■ **Task to carry out**
Rewrite the lines below as a numbered list, leaving out any blank lines. Leave the pictures out of your answer.

■ **Input material**
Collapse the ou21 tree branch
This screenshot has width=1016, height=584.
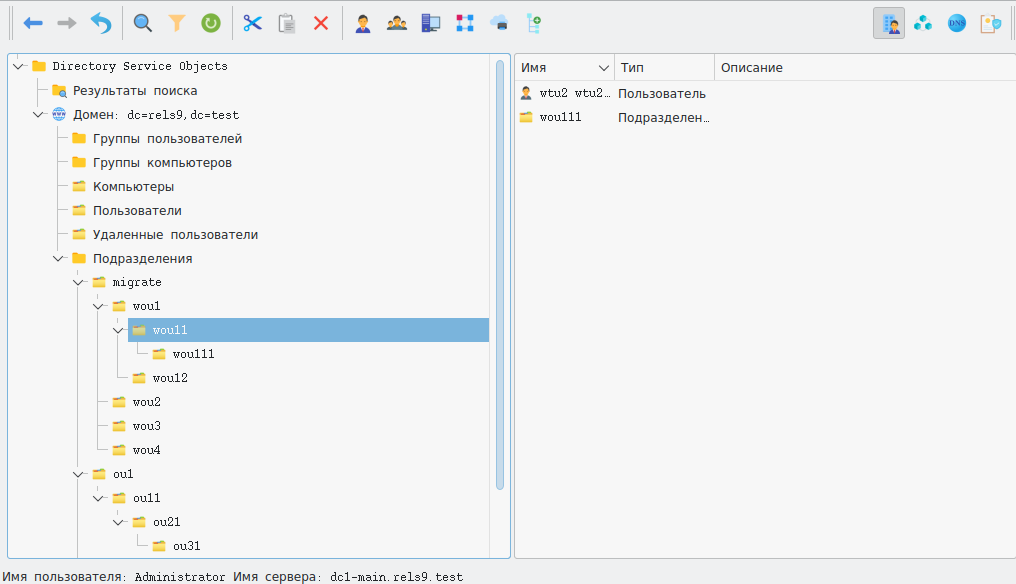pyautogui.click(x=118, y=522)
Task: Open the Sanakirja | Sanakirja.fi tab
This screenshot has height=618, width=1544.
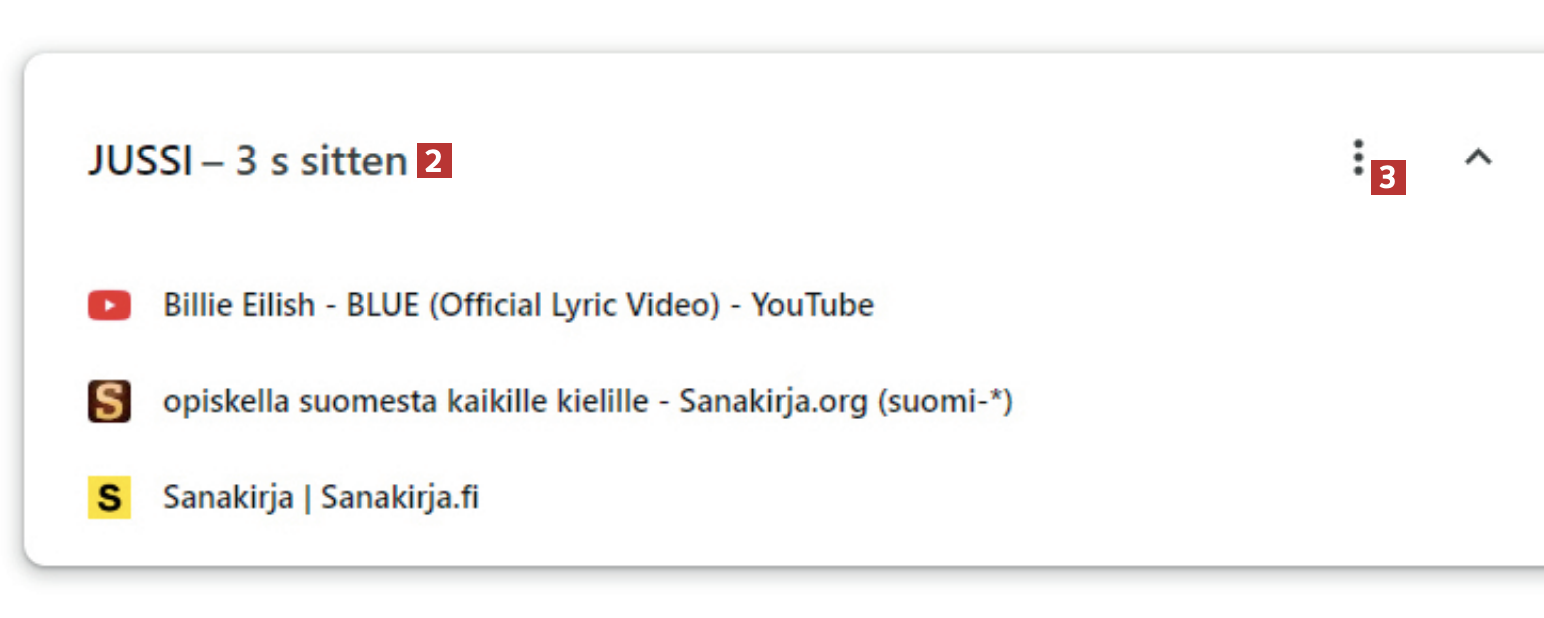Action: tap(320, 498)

■ **Correct result**
1. Collapse the ou21 tree branch
2. This screenshot has width=1016, height=584.
3. pyautogui.click(x=118, y=522)
4. Task: Open the Sanakirja | Sanakirja.fi tab
5. This screenshot has height=618, width=1544.
6. Action: tap(320, 498)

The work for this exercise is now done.